### Excerpt provided

In 2014 ATVOD published the results of research carried out in December 2013, tracking the actions of 45,000 UK internet users under the age of 18. Of those sampled, 10% of under-18s, 6% of under-16s, and 3% of under-12s who used the Internet during that month had accessed an adult internet service at some point. The definition of an adult website in the survey was broad, including the sex toy and lingerie retailer Ann Summers. Concerns were raised about the small sample size associated with users aged under 12. Nielsen Netview, the marketing agency that carried out the survey, commented that: "The sample size for 6–11 year-olds on the panel is very low. Figures for this age range are still reported, but they are always issued with a 'health warning' as being potentially too unstable to accurately project audience size." ATVOD confirmed that: "Sample sizes for the youngest children (6–11) are relatively small and figures for this age group should be treated with caution as they may exhibit large changes month to month... These demographics do not meet minimum sample size standards."

== Criticism ==
- The AVMSD was criticised by the Confederation of British Industry in 2006 for its potential to stifle the development of VOD in the UK.
- In 2011 ATVOD wrote to several UK newspapers claiming that their websites came under its regulatory ambit despite the fact that the AVMSD expressly excluded electronic versions of newspapers and magazines from its scope.
- Also in 2011 the UK VOD industry expressed concerns over the level of fees charged by ATVOD. The fees were considered to be both disproportionate to the service ATVOD provided and much greater than those charged in the rest of the European Union. As a result, ATVOD consulted over the level of fees in 2013 and introduced concessionary rates for small-scale providers.

######
### Extracted data

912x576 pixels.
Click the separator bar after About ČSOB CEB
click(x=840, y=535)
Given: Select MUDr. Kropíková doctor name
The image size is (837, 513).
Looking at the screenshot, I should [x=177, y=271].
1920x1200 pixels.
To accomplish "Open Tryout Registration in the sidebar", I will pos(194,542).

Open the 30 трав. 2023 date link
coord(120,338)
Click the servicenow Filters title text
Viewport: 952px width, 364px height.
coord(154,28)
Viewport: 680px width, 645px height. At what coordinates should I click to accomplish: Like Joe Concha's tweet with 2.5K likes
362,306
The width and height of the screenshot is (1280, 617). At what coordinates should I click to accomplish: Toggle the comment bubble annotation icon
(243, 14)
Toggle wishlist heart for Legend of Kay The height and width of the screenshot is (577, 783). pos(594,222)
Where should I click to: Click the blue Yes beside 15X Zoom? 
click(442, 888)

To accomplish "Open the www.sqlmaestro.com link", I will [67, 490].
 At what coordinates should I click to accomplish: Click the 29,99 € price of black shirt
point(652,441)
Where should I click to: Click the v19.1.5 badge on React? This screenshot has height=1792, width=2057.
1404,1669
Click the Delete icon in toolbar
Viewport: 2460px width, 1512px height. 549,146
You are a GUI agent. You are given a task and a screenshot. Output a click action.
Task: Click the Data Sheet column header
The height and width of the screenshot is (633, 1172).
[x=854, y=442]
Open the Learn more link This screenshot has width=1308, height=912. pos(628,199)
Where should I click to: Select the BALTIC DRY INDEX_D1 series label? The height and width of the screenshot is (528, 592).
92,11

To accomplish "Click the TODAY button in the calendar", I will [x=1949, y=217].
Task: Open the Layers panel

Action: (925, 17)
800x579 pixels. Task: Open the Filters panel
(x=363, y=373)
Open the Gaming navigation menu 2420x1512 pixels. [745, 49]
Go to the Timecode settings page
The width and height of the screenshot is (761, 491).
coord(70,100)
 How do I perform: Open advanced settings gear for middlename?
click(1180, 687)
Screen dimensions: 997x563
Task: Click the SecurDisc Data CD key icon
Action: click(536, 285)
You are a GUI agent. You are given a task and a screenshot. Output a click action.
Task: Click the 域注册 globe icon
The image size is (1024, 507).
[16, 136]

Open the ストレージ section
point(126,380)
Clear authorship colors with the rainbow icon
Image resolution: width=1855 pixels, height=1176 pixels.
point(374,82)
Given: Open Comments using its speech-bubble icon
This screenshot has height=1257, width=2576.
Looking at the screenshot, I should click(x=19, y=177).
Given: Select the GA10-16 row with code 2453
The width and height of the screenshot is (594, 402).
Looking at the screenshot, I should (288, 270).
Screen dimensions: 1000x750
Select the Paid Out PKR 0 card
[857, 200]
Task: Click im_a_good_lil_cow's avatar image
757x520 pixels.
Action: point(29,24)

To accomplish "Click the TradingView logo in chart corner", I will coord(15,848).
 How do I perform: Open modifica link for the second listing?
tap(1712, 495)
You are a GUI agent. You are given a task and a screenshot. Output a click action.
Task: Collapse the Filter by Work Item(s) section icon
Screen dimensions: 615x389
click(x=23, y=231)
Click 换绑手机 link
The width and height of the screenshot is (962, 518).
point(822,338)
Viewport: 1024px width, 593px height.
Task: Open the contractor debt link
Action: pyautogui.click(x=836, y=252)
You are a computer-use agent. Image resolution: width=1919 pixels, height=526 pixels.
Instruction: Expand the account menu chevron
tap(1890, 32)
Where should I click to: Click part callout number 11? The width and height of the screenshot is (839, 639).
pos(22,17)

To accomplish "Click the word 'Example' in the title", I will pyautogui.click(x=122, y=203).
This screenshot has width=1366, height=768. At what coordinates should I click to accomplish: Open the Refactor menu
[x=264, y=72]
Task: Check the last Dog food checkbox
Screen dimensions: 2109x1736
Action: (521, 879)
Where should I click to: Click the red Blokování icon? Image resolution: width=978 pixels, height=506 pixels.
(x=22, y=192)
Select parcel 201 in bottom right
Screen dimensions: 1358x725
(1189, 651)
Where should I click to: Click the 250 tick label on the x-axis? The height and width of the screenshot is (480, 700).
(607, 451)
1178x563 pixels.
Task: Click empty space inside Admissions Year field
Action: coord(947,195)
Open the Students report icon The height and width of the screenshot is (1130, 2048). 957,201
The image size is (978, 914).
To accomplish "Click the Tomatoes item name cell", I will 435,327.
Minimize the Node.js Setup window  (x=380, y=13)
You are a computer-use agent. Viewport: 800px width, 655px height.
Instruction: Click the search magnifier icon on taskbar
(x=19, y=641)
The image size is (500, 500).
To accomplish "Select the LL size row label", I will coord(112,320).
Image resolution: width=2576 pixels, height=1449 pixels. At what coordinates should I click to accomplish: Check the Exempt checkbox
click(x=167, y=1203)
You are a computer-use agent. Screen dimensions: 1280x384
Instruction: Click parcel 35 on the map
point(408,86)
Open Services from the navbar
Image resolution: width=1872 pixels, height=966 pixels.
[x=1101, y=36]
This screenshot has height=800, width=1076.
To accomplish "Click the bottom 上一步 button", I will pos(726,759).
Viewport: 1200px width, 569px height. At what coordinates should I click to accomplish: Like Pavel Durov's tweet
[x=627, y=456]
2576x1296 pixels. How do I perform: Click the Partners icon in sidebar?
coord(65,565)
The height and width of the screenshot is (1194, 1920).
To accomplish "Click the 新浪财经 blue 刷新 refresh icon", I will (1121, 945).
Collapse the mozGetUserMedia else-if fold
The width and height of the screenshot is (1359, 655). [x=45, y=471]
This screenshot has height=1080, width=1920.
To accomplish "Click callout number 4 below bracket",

######

*Objective 1*
In the ATVOD excerpt, which retailer fell under the survey's definition of an adult website?
*Objective 2*
Transcribe the ATVOD excerpt from "- In 2011 ATVOD" to "from its scope.".

*Exercise output 1*
Ann Summers, the sex toy and lingerie retailer.

*Exercise output 2*
- In 2011 ATVOD wrote to several UK newspapers claiming that their websites came under its regulatory ambit despite the fact that the AVMSD expressly excluded electronic versions of newspapers and magazines from its scope.